Researchers have gotten a close look at a lunar crater that was thought to hold “skating rinks” of ice, and have reached the disappointing conclusion that the crater does not have visible patches of water ice after all. New images from the Japanese lunar orbiter, Kaguya, reveal no traces of ice in the Shackleton crater, a cold and shadowy place near the moon‘s south pole. Ice would be vital for future colonies on the Moon, providing drinking water for astronauts and hydrogen fuel for their vehicles [New Scientist].
Researchers had high hopes for the Shackleton crater because it never receives direct sunlight. The theory was that if comets have landed there (and, given the craters’ ages, the odds are that several will have), some of the ice carried by such dirty celestial snowballs might be preserved in the permanent shadow cast by the craters’ walls [The Economist]. Then NASA’s 1998 Lunar Prospector detected an excess of hydrogen at the moon’s poles, which researchers thought indicated the presence of water ice.
The Kaguya’s findings, published in Science [subscription required], don’t squelch all hopes for water ice on the moon, but they do demonstrate that there aren’t any easily accessible patches. The craft’s Terrain Camera, which can discern features as small as 10 meters, was able to image Shackleton’s floor because sunlight scattered from the crater’s inner wall, near the rim, illuminates the floor. Ice would show up as bright, highly reflective patches, and the images show no such features [Science News].

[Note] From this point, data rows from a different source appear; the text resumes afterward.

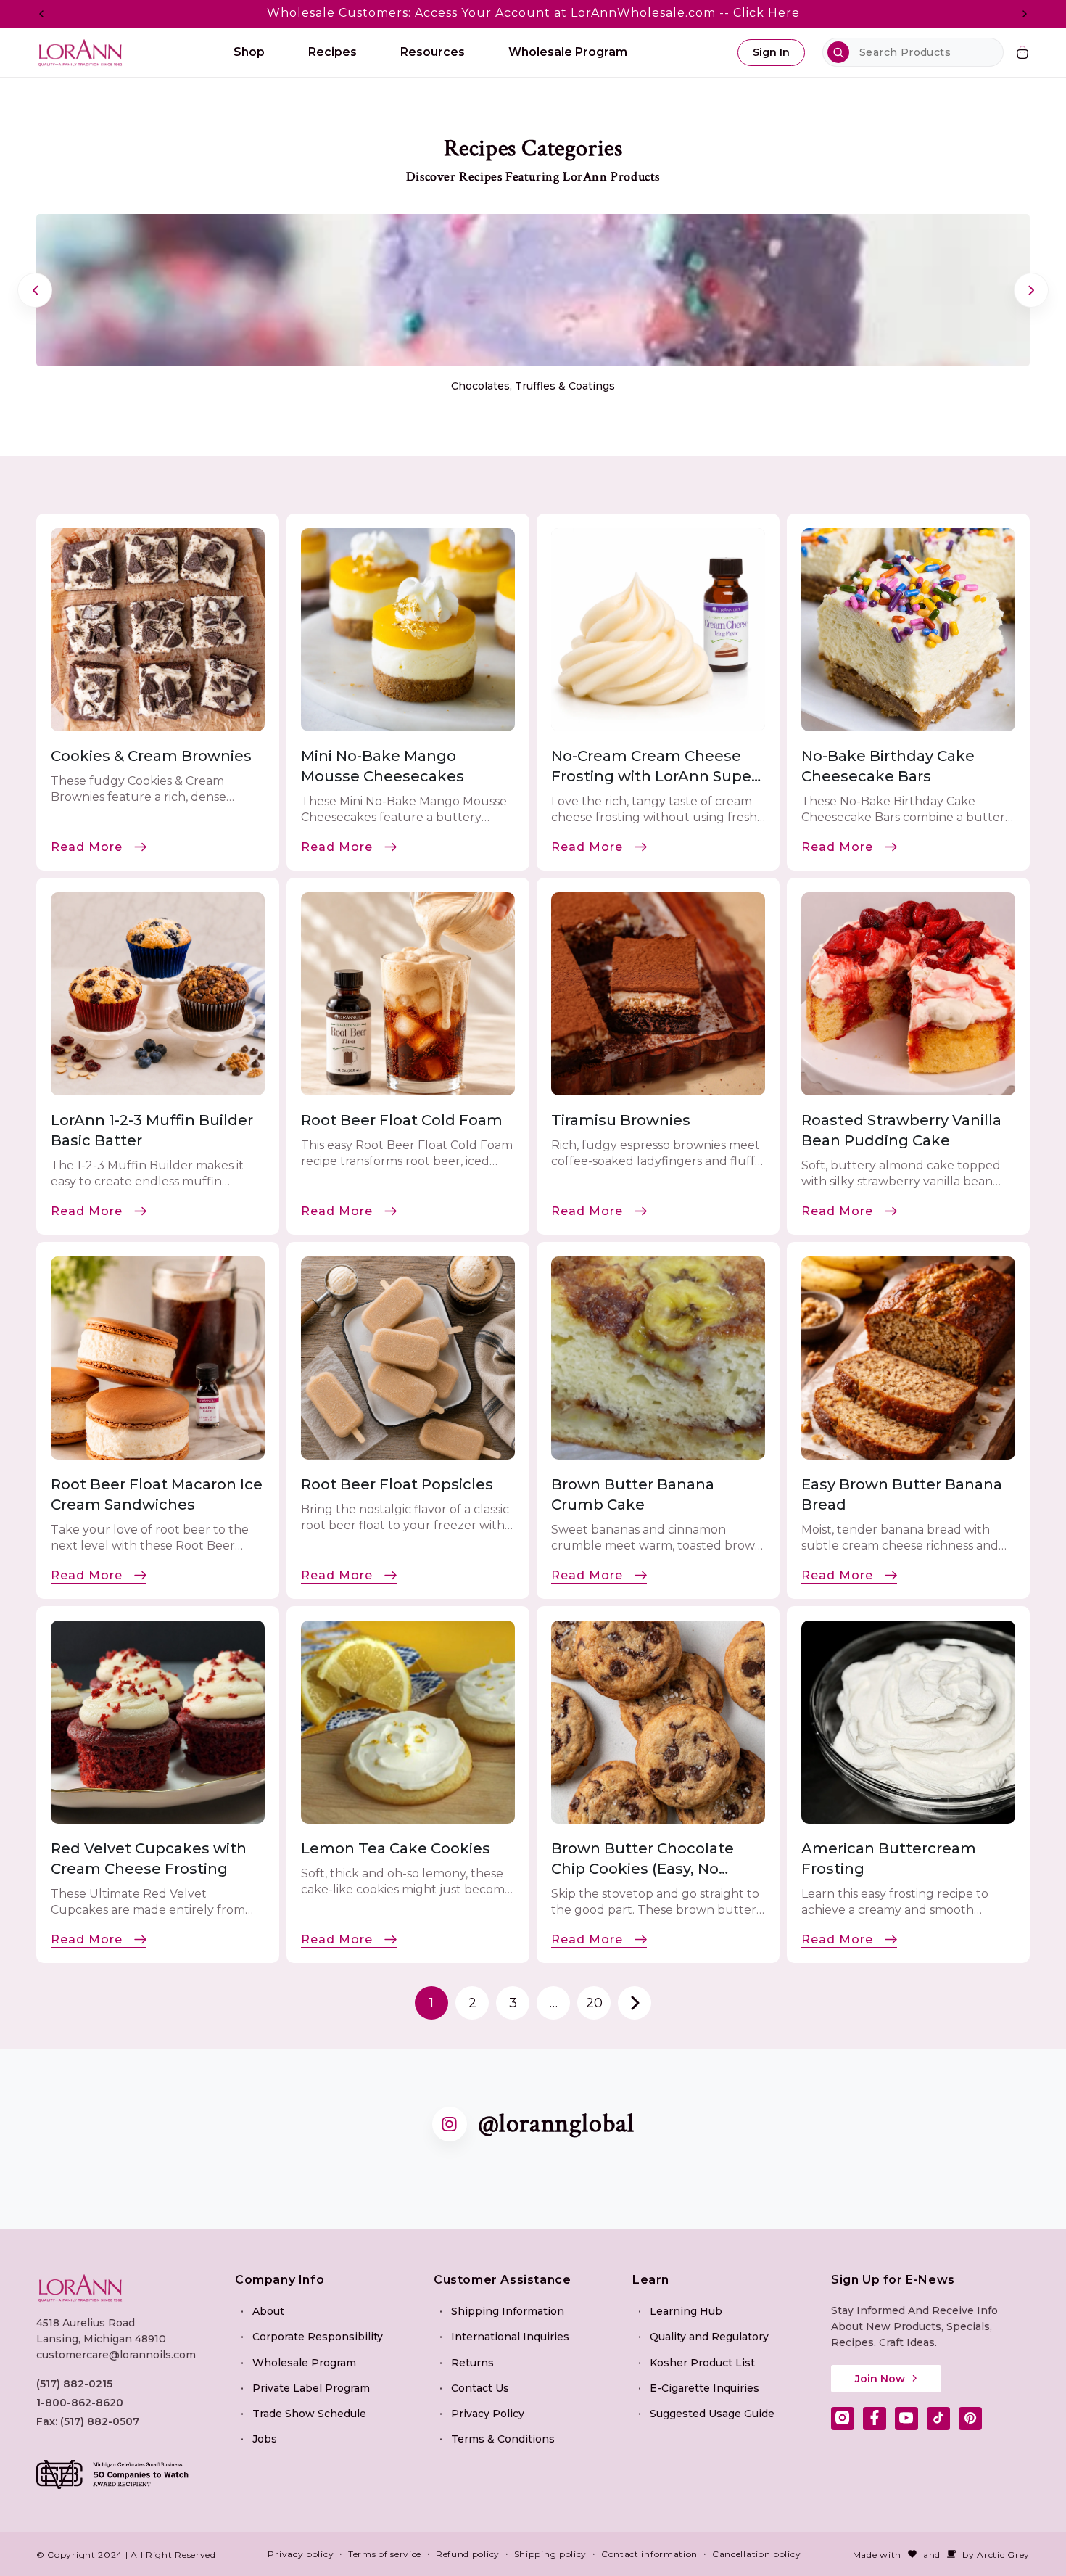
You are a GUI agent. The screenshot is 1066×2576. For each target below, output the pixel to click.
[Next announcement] (1025, 14)
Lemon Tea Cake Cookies (397, 1848)
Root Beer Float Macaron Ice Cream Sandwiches (157, 1494)
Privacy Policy (487, 2412)
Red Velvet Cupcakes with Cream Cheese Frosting (149, 1858)
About (268, 2310)
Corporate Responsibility (317, 2336)
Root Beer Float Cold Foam (402, 1120)
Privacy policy (301, 2553)
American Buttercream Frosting (888, 1858)
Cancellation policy (756, 2553)
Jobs (264, 2438)
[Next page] (634, 2003)
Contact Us (480, 2387)
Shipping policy (550, 2553)
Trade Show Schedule (309, 2412)
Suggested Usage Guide (712, 2412)
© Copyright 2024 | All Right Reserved (126, 2553)
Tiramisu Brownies (620, 1120)
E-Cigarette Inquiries (704, 2387)
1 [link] (431, 2003)
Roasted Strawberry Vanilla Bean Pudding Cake (901, 1130)
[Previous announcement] (41, 14)
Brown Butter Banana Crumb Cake (632, 1494)
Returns (472, 2362)
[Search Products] (838, 52)
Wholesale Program (304, 2362)
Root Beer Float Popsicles (397, 1484)
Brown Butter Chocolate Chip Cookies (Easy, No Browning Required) (642, 1859)
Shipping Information (507, 2310)
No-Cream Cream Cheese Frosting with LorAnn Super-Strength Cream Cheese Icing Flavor (656, 766)
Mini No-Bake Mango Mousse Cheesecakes (382, 766)
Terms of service (384, 2553)
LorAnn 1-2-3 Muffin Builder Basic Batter (152, 1130)
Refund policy (468, 2553)
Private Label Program (311, 2387)
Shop (249, 52)
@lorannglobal (556, 2124)
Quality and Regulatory (709, 2336)
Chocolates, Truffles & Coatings (533, 385)
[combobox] (913, 52)
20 (594, 2003)
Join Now (880, 2377)
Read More (87, 847)
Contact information (649, 2553)
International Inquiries (510, 2336)
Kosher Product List (702, 2362)
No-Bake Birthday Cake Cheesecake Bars (888, 766)
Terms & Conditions (503, 2438)
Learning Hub (686, 2310)
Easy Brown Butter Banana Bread (901, 1494)
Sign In (771, 52)
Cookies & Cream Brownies (151, 756)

There’s still a possibility that ice could be buried beneath the surface (as it is at the Martian pole), or that tiny ice crystals are mixed in with soil. The Indian lunar orbiter Chandrayaan 1 that launched earlier this week will study the problem with a spectroscope, analyzing the elements present on the moon. NASA’s Lunar Reconnaissance Orbiter, due to launch next year, is expected to send several probes crashing into the polar region in order to scan the resulting plumes of debris for water vapour. If it was there, that would be pretty conclusive [The Economist].